Diversification has been called the oldest trick in the investment book. So old that to construct a diversified portfolio, it is still common to apply mean-variance optimisation, a 70-year-old technique that outputs the portfolio with the least volatility for a given expected return.

Mean-variance optimisation is widely considered an outdated approach to diversification. This is because it aims to minimise volatility – which is not the same as diversifying.

“It’s been noticed that using mean-variance optimisation results in portfolios that invest in only a few securities,” says Gianluca Fusai, professor of finance at Cass Business School in London and Università del Piemonte Orientale in Italy.

But a portfolio containing only a few securities with low volatility is unlikely to be well-diversified.   

Fusai, together with Domenico Mignacca at the Qatar Investment Authority and Andrea Nardon and Ben Human of Sarasin & Partners, propose a different solution. “We developed a decomposition of portfolio risk into volatility risk plus a diversification component. Essentially, we isolate diversified and undiversified risk,” he explains.  

Based on this decomposition, they created the quantitative diversification index (QDX), which measures the contribution of each asset to portfolio diversification.

“Our simple idea is to measure the contribution to diversification of each individual security using the variance of the idiosyncratic risk,” Fusai says. “A well-diversified portfolio should have the idiosyncratic risk equally distributed among its components. To do that, we minimise the dispersion of the contribution to diversification of each security.”

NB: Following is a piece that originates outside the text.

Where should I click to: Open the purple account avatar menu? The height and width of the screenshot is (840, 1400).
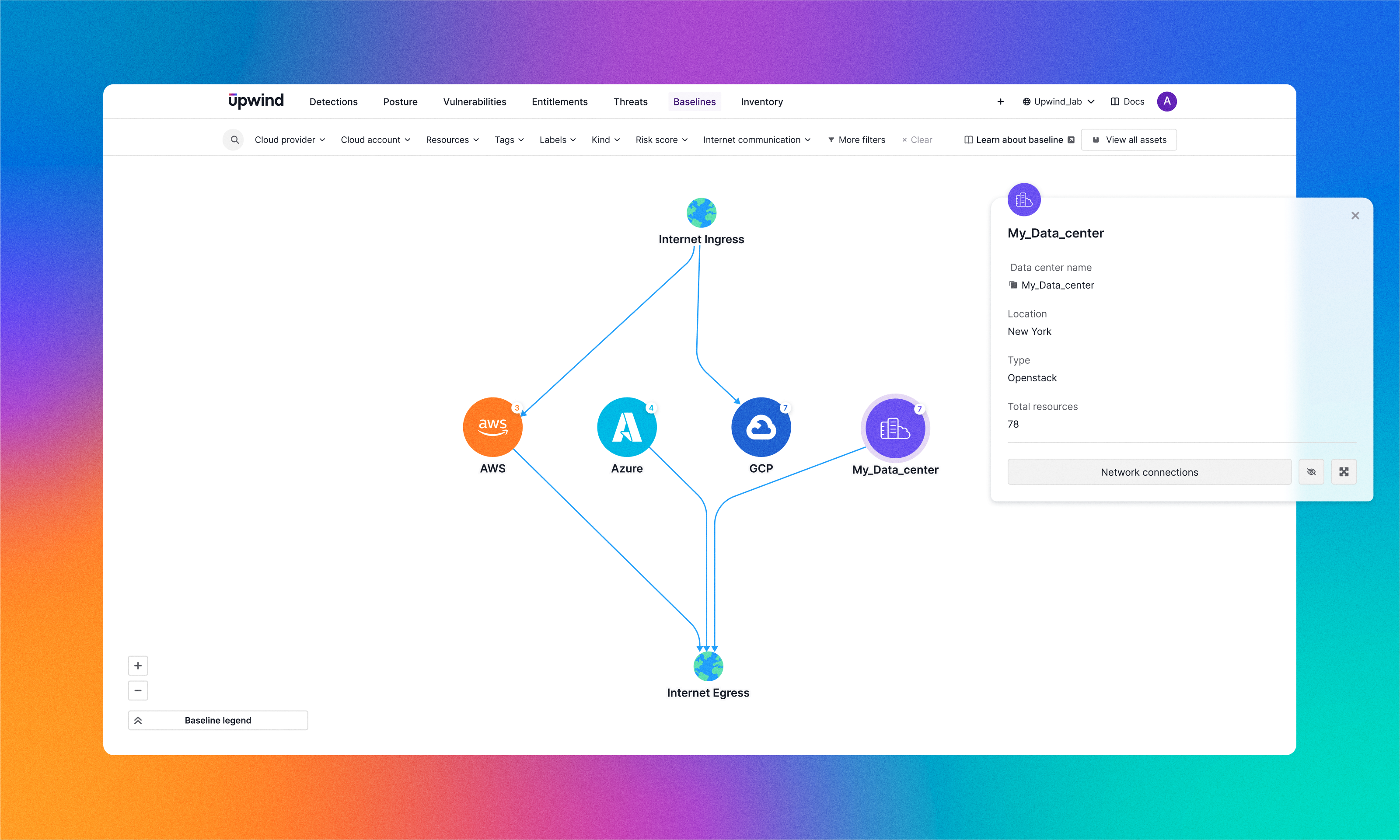tap(1167, 101)
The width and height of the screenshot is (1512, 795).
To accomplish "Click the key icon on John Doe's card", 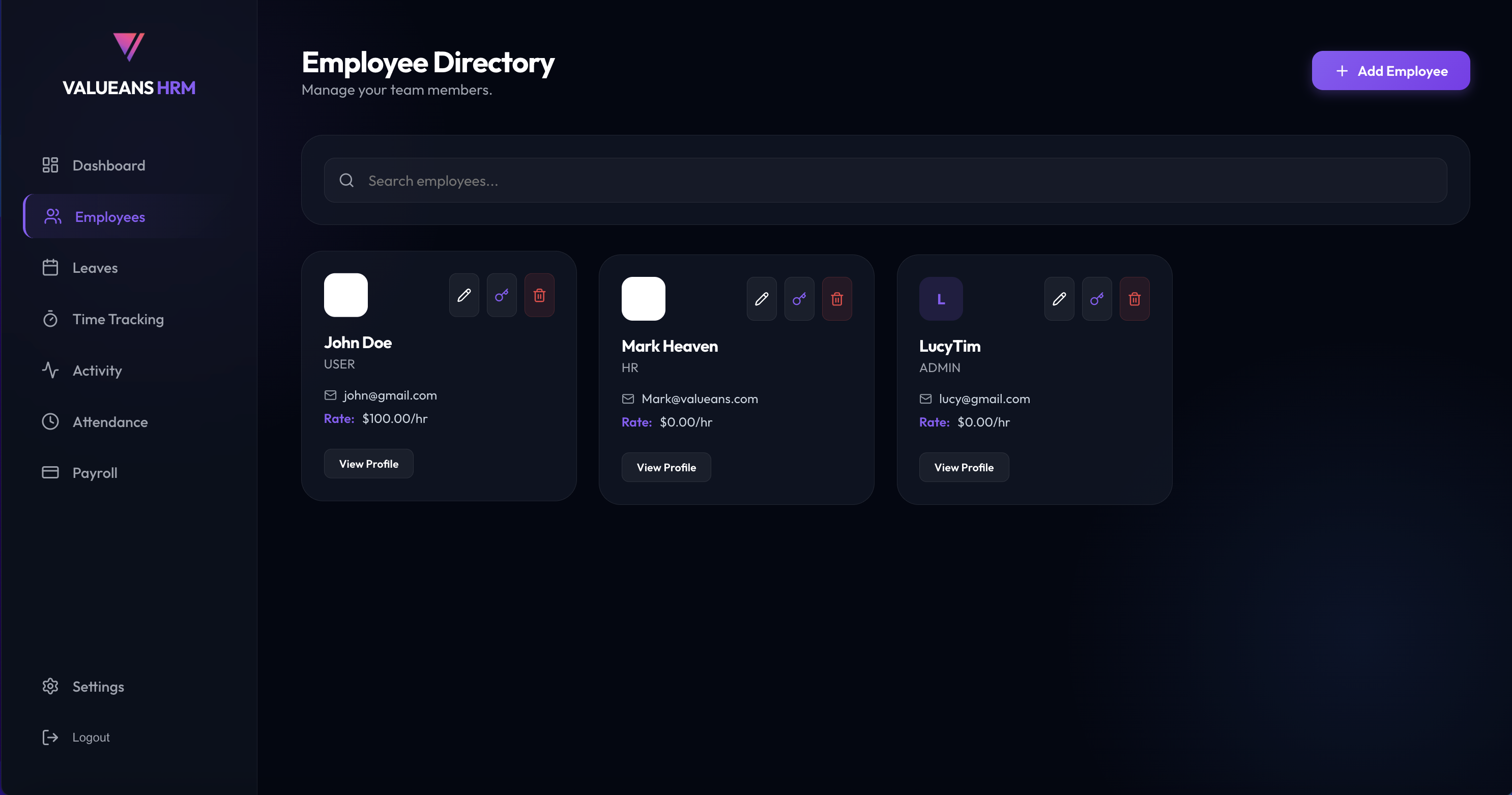I will tap(501, 295).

The resulting equally diversified portfolio has a higher Sharpe ratio than the S&P 500 and equally weighted indexes over the 25-year period tested by the authors. Crucially, it outperformed not only US but also European and Asian indexes in drawdown periods – the ultimate measure of diversification. To test this, the authors compared the performance of the equally diversified portfolio to the indexes when market returns were in the fifth and first percentiles – that is, the tail of the distribution. They found the equally diversified portfolio had higher average returns and lower average volatility in these periods.

The authors also tested whether their approach produces a similar concentration of exposures as mean-variance strategies. To do this, they used Meucci’s entropy measure, which calculates the effective number of bets in a portfolio. This measure takes into account the correlation between assets, counting, for example, two perfectly correlated assets as just one. They found that the equally diversified portfolio had a much larger number of bets than the other portfolios.

Our simple idea is to measure the contribution to diversification of each individual security using the variance of the idiosyncratic risk

Gianluca Fusai, Cass Business School

The decomposition of portfolio risk – on which the QDX is based – is obtained by running a regression of weighted returns of portfolio constituents against the portfolio returns. The explained part of the regression represents the undiversified volatility, while the residuals are used to construct the index.

The variances of each asset’s residuals, or partial variances, over the portfolio variance indicate the contribution to diversification of that asset. These individual contributions are summed together to calculate the portfolio’s QDX.

The covariances of each asset over the portfolio variance, or partial covariances, are also summed together to quantify the diversification factor, or DIV. They found that in the case of homogeneous risk measures, such as volatility, the DIV cancels out the QDX. This demonstrates that the diversifiable component of portfolio volatility can indeed to be diversified away.

The research provides further insights into the concept of diversification. First, it highlights the usefulness of focusing on the residuals of the regressions rather than the returns themselves, so as to isolate the diversifiable and undiversifiable parts of the portfolio. Second, it confirms that a security with high correlation to the portfolio does not contribute much to diversification. Conversely, a security with low correlation to the portfolio contributes more to diversification. Third, the mathematical framework presented by the authors makes it possible to construct portfolios with different levels of diversification for a given level of volatility.

Some quants argue that a simple and interpretable measure of diversification should be used when communicating with investors. But for money managers themselves, a rigorous mathematical definition with clear practical implications is most welcome.